Lecture 10 - Solvability of Linear Operator Equations

#math

Conditions of the solvability of linear operator equations

We are interested in solving $T u = f$ for a given $T$ and $f$ , where $T$ is a bounded linear operator on a Hilbert space $H$ .

Proposition

If $T \in B (H)$ (that is $T$ is bounded operator from $H$ to $H$ ), then $K e r (T^{*}) = R (T)^{⊥}$
In particular $\overset{―}{R (T)} = K e r (T^{*})^{⊥}$

Proof

We know that the $R (T) \subset K e r (T^{*})^{⊥}$ and $K e r (T^{*}) \subset R (T)^{⊥}$ . We want to prove that $R (T)^{⊥} \subset K e r (T^{*})$ .
Let $v \in R (T)^{⊥}$ , then for any arbitrary $u \in H$ we have:

\begin{aligned} ⟨ u, T^{*} v ⟩ & = ⟨ T u, v ⟩ \\ = 0 & [Since T u \in R (T)] \end{aligned}

thus $T^{*} v = 0$ , i.e, $v \in K e r (T^{*})$ .
Note that if $E \subset X$ then $E^{⊥}$ is closed, one can show that $\overset{―}{E} = {E^{⊥}}^{⊥}$ thus $\overset{―}{R (T)} = K e r (T^{*})^{⊥}$

Corollary

If $T \in B (H)$ and $T$ has a closed $R (T)$ , then:

R (T) = K e r (T^{*})^{⊥}

That is to say $T u = f$ has a solution iff $f \in K e r (T^{*})^{⊥}$ .

Definition

If $T$ is any linear operator, we define the $Rank (T) = d i m (R (T))$ , and we say that $T$ is a finite rank operator whenever the $Rank (T)$ is finite.

Recall that any finite dim sub-space is closed.

Corollary

If $T \in B (H)$ is a finite rank operator then $R (T) = K e r (T^{*})^{⊥}$ .

Example

Let $H = L^{2} ([0, 1])$ and

T u (x) = \int_{0}^{1} x y u (y) d y

Then $R (T) = span {e}$ where $e (x) = x$ , so $Rank (T) = 1$ . Here $T$ is self-adjoint.

K e r (T^{*}) = K e r (T) = {e}^{⊥}

so the conclusion of the of corollary is trivial.

In general in $L^{2} (Ω)$ , $Ω \subset R^{N}$ with

T u (x) = \int_{Ω} K (x, y) u (y) d y

with $K (x, y) = \sum_{k = 1}^{M} φ_{k} (x) ψ_{k} (y)$ for some $φ_{k}, ψ_{k} \in L^{2} (Ω)$ . We assume that $φ_{k}, ψ_{k}$ are linearly independent.

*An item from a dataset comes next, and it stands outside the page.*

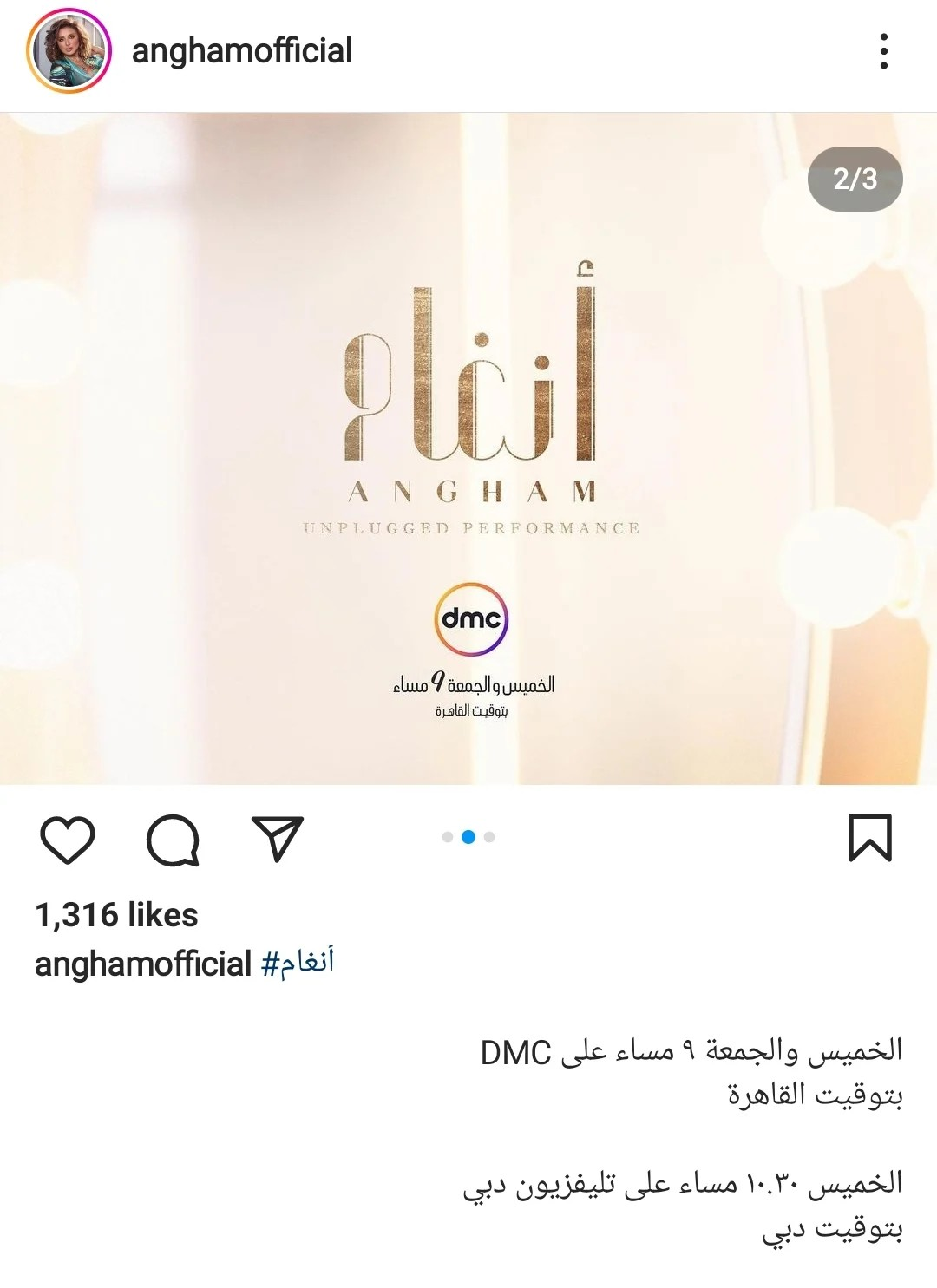Jump to third carousel dot
937x1288 pixels.
(x=489, y=837)
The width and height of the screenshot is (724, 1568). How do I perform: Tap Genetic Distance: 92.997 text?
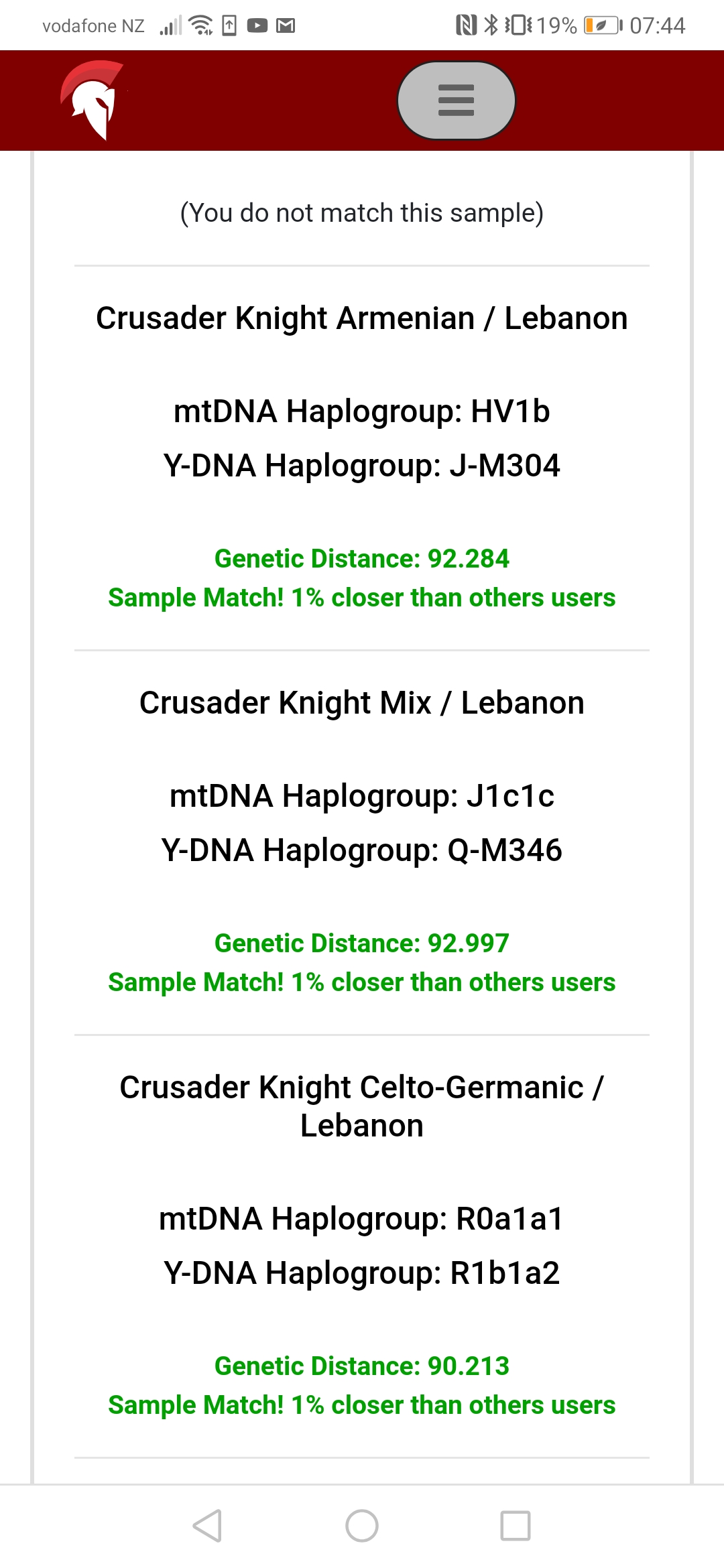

In this case:

T u (x) = \sum_{k = 1}^{M} φ_{k} (x) \int_{Ω} ψ_{k} (y) u (y) d y

So $R (T) = span {φ_{k}}$ , so that $rank (T) = M$ . The condition $f ⊥ K e r (T^{*})$ amounts to requiring infinitely many consistency conditions since $K e r (T^{*})$ has infinite dimension.
Since $K e r (T^{*})^{⊥}$ is always a closed subspace, $R (T) = K e r (T^{*})^{⊥}$ can only hold if $T$ has a closed range. The range is generally not always closed.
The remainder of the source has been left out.